Fourth, demand is increasing among the rich and the superrich. Even during
recent recession years, the sales of jewelry, antiques, artwork, executive apartments,
mansions, vacation homes, yachts, luxury cars, and fabulous excursions abroad
boomed among upper-class clientele.
Fifth, there will always be some sort of middle class consumption. In the United
States there are some ten million professionals, upper and middle corporate
managers, government bureaucrats, small investors, and small but successful
entrepreneurs who do well enough. Even in an impoverished country like India,
with a largely impoverished population of about 900 million, there are some
80 million who might be designated as middle class, a consumer market much larger
than in most other countries.
Sixth, it should be noted that the present forced rollback in the United States started from an exceptionally high level of prosperity.
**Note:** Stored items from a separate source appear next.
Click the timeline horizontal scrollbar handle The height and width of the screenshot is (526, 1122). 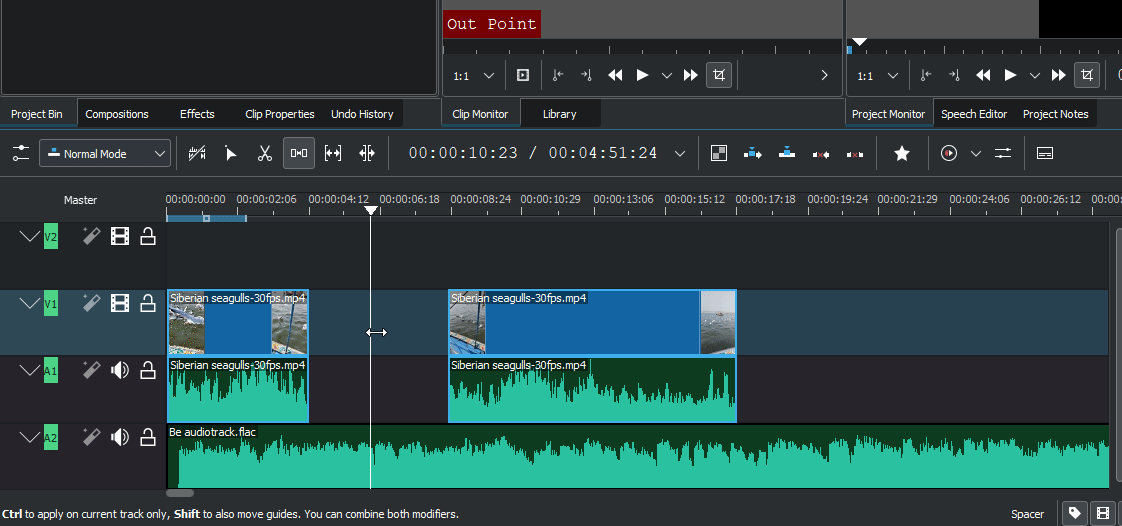[180, 493]
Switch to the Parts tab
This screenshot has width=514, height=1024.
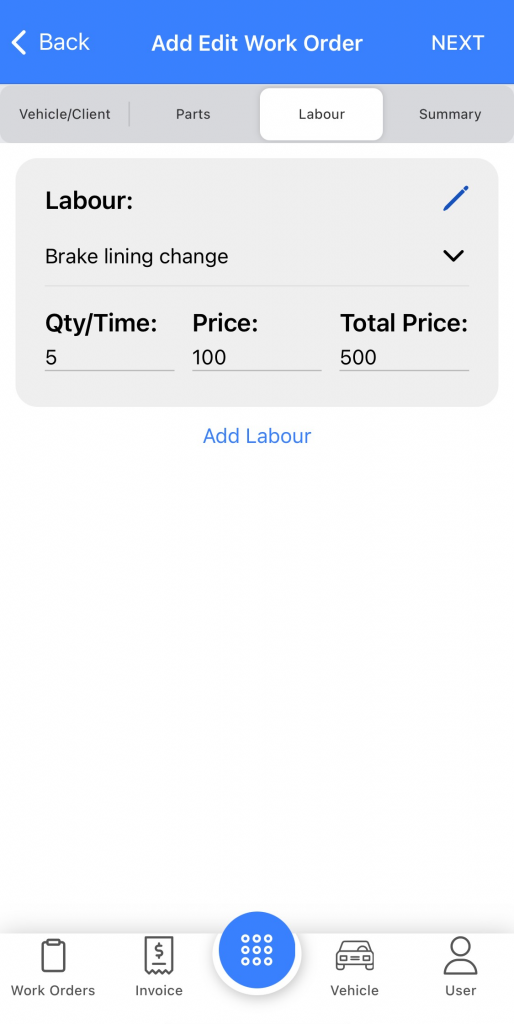pyautogui.click(x=193, y=114)
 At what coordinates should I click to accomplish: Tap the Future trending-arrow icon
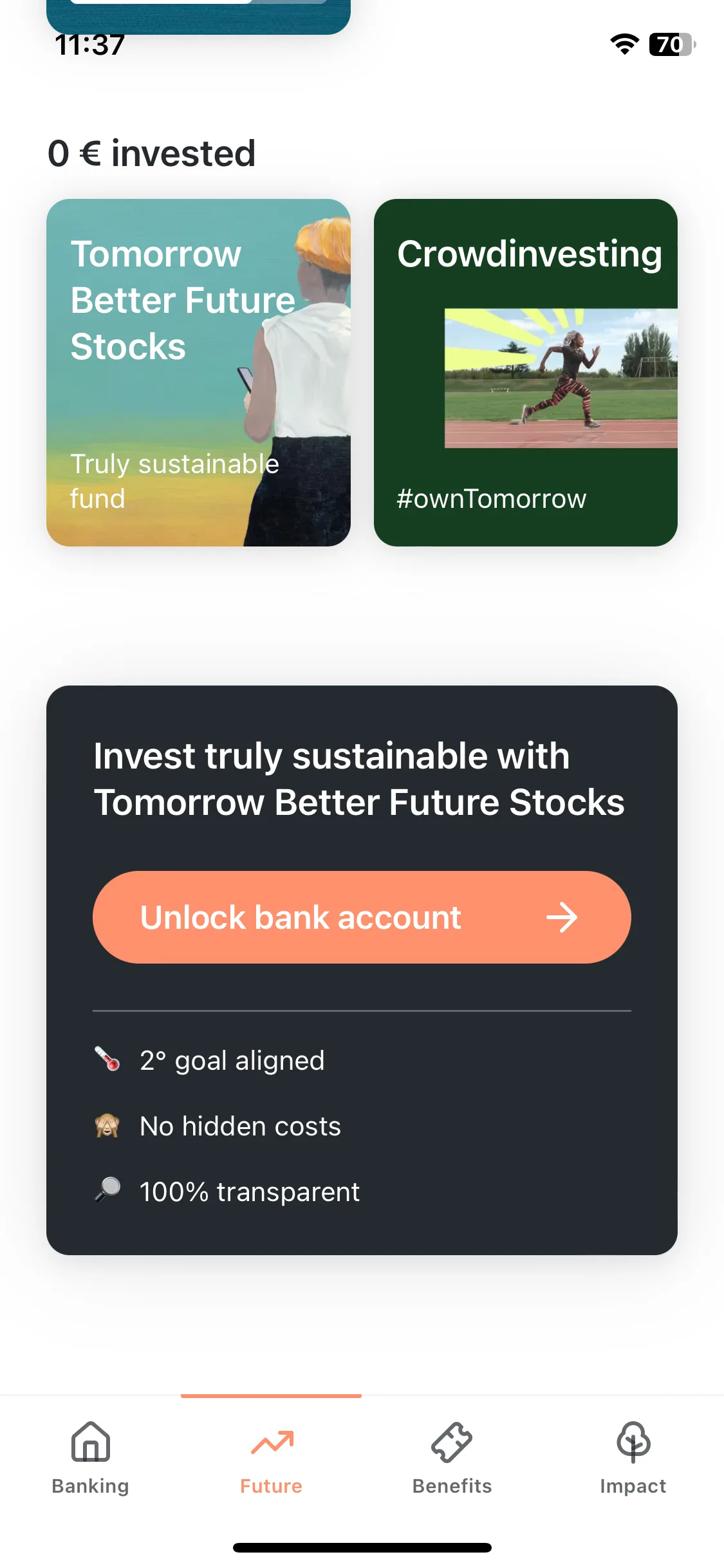click(272, 1442)
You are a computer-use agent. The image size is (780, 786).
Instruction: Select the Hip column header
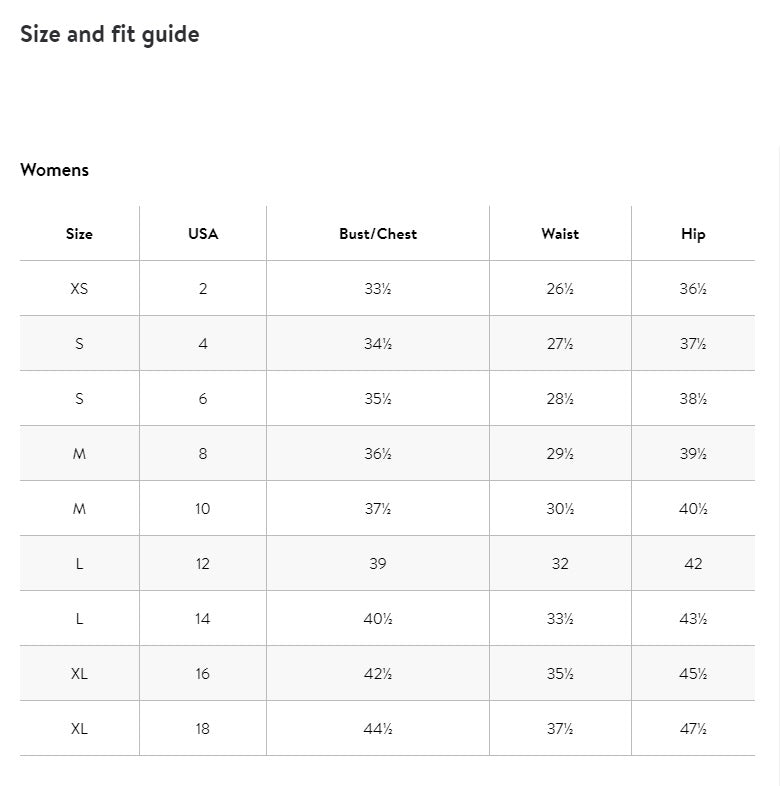pyautogui.click(x=693, y=234)
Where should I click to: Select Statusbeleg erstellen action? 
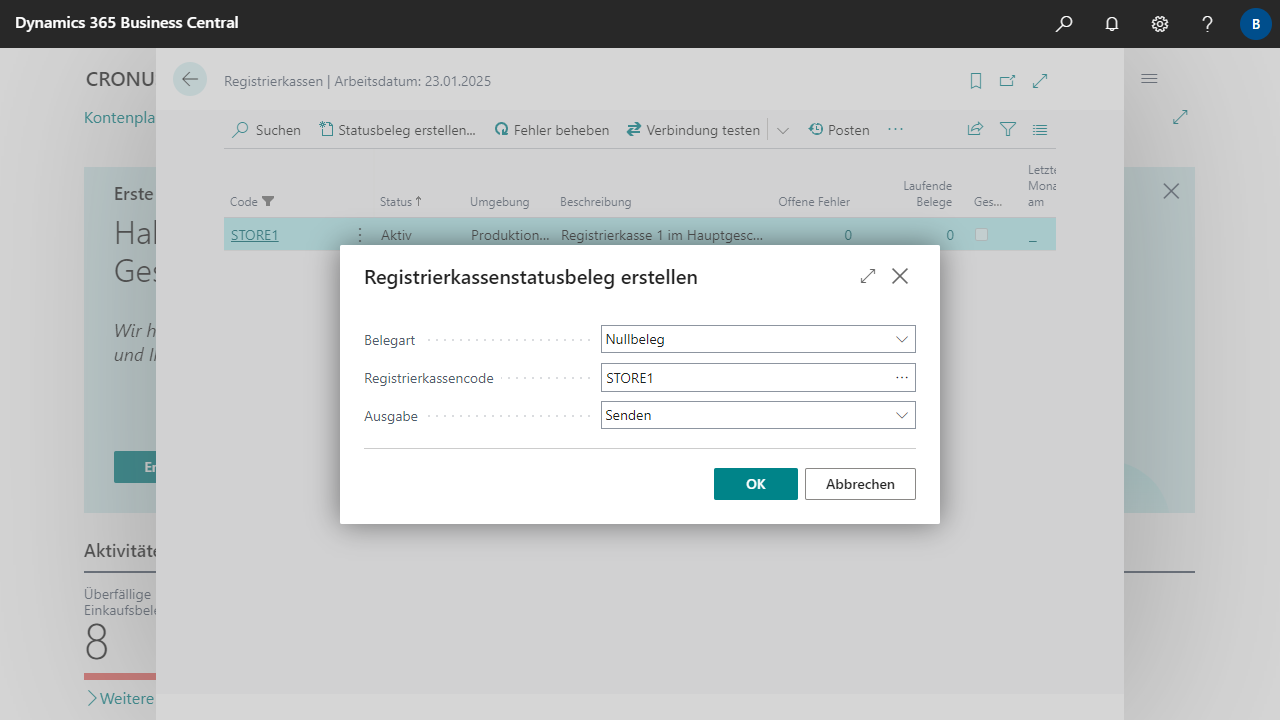(x=398, y=130)
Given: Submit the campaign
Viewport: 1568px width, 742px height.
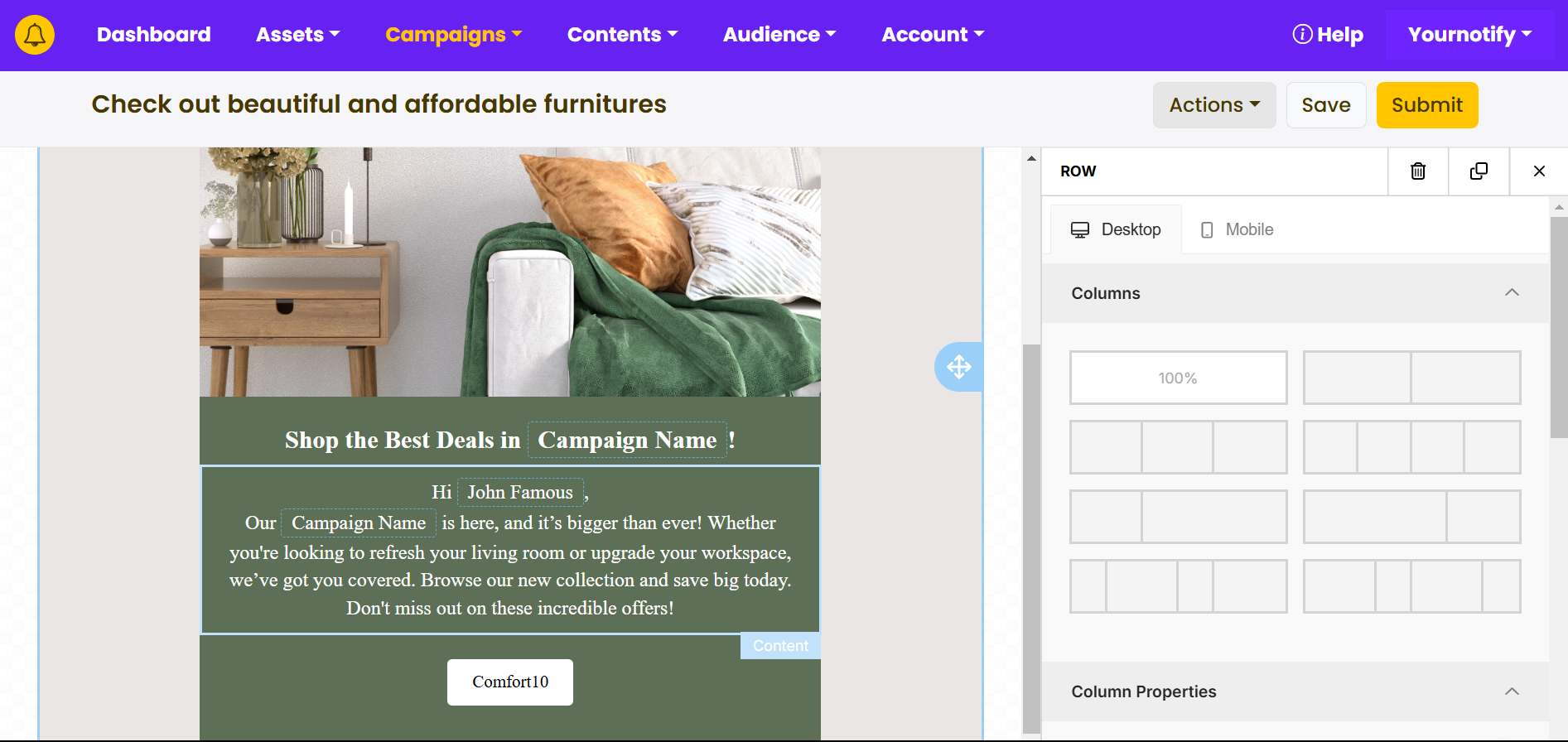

With downsizing, the pie may expand at a slower rate or even get a little smaller, but if the people at the top get a larger and larger slice, they are not much troubled about sluggish demand.
Many left-wing intellectuals in the United States are busy fighting the ghost of Stalin, dwelling on the tabloid reports of the horrors of communism, doing fearless battle against imaginary hordes of doctrinaire Marxists at home and abroad, or in some other way flashing their anticommunist credentials and shoring up their credibility. So busy in these pursuits are they that they seem not to have noticed how the center of political gravity has shifted so drastically to the right since the overthrow of communism. Others of us, from Seattle to Washington DC., are more directly concerned about the real dangers we face, concerned about how the rights and life chances of millions of people throughout the world have been seriously damaged, and how we can fight back. More and more people are coming to see that our leaders are running the cruelest scam in history, and that the conditions we face are not the outgrowth of happenstance but the result of concerted and intentional rapacity, the creation of poverty by wealth, the creation of powerlessness by the powerful---a cycle we might yet someday reverse.